Ma dal deserto orientale qualcosa, o qualcuno, si stava avvicinando. Dapprima fu solo una sensazione, un’impressione della durata di un attimo. Poi, quando il cosmo straniero si rivelò in tutta la sua potenza, la percezione della sua vastità percosse la mente dei tre cavalieri di Ishtar come un martello calato sull’incudine.

Il cosmo straniero si stava avvicinando sempre più, e in un batter di ciglia i tre cavalieri lo avvertirono mentre iniziava a salire la gradinata della grande Torre di Babilonia.
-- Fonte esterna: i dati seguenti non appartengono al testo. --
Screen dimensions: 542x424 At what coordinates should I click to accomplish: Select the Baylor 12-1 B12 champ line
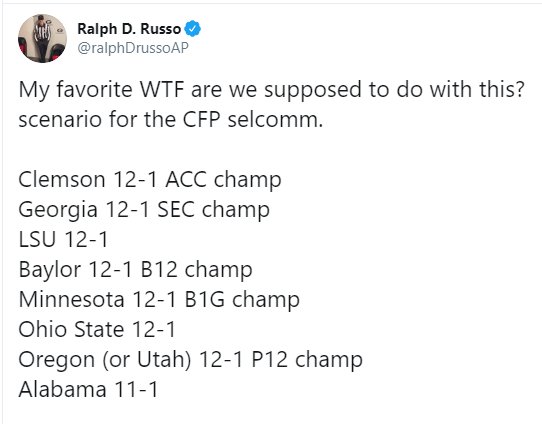pyautogui.click(x=136, y=269)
Guan del Toro Celeste era pronto alla battaglia. Ma non fece nemmeno in tempo a scagliare il suo colpo segreto. Qualcosa di più bruciante delle fiamme lo attraversò da parte a parte, polverizzando l’armatura color della luna. Il cavaliere del Toro Celeste cadde all’indietro, morto sul colpo.

Asum era disceso dal pinnacolo di roccia, e il suo vasto cosmo concentrato al massimo grado all’interno del cerchio si era fuso con l’antica energia racchiusa in quello spazio, formando intorno a lui una barriera invalicabile anche per una Divinità: nemmeno Ishtar avrebbe potuto oltrepassarla senza l’esplicito consenso del cavaliere guardiano del Sole.

Ora Asum poteva percepire il cosmo straniero avvicinarsi, e lo sentì salire sulla quarta terrazza. D’improvviso avvertì una specie di violentissimo vento, che trascinava ogni cosa verso il minaccioso cosmo venuto a sfidarlo proprio dove più forte era il suo potere. Gli alti pinnacoli, scolpiti dagli elementi nelle più dure rocce della Cappadocia, vennero divelti come canne di palude, e inghiottiti da quell’immenso vortice. E con terrore Asum si accorse che il suo stesso cosmo veniva risucchiato in un turbine di rosse fiamme. Prosciugato della vita, il corpo di Asum si afflosciò al suolo, ridotto ad un semplice involucro.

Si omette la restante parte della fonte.